If a line below contains the string "Poznań", copy it out.

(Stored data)
━━━━━━━━━━

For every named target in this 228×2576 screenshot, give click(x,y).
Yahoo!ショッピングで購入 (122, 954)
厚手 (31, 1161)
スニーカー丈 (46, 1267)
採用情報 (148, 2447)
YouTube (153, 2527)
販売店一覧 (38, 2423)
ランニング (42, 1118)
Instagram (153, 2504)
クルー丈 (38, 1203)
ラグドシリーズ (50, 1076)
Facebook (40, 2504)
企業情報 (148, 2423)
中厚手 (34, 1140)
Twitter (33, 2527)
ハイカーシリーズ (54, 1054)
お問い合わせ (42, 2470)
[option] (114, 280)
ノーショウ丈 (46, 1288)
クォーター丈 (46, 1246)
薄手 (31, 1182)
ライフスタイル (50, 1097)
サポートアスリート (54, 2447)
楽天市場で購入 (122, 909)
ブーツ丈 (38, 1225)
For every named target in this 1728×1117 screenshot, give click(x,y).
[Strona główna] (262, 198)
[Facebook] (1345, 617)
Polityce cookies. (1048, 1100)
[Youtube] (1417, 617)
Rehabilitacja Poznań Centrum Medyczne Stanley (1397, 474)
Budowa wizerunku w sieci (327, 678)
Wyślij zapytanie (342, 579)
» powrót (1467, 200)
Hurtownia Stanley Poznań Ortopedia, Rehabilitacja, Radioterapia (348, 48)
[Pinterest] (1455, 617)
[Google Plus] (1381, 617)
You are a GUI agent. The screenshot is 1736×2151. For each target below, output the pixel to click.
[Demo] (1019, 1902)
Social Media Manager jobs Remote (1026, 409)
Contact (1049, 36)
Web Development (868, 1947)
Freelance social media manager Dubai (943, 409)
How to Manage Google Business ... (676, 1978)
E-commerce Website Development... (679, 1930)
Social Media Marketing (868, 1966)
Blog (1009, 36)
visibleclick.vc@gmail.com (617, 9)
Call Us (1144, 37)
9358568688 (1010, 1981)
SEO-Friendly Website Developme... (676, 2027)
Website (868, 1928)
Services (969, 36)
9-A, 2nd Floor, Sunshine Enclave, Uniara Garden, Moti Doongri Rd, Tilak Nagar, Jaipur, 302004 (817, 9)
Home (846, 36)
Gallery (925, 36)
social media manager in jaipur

━━━━━━━━━━

**Your solution**
Rehabilitacja Poznań Centrum Medyczne Stanley (1397, 474)
Hurtownia Stanley Poznań Ortopedia, Rehabilitacja, Radioterapia (348, 48)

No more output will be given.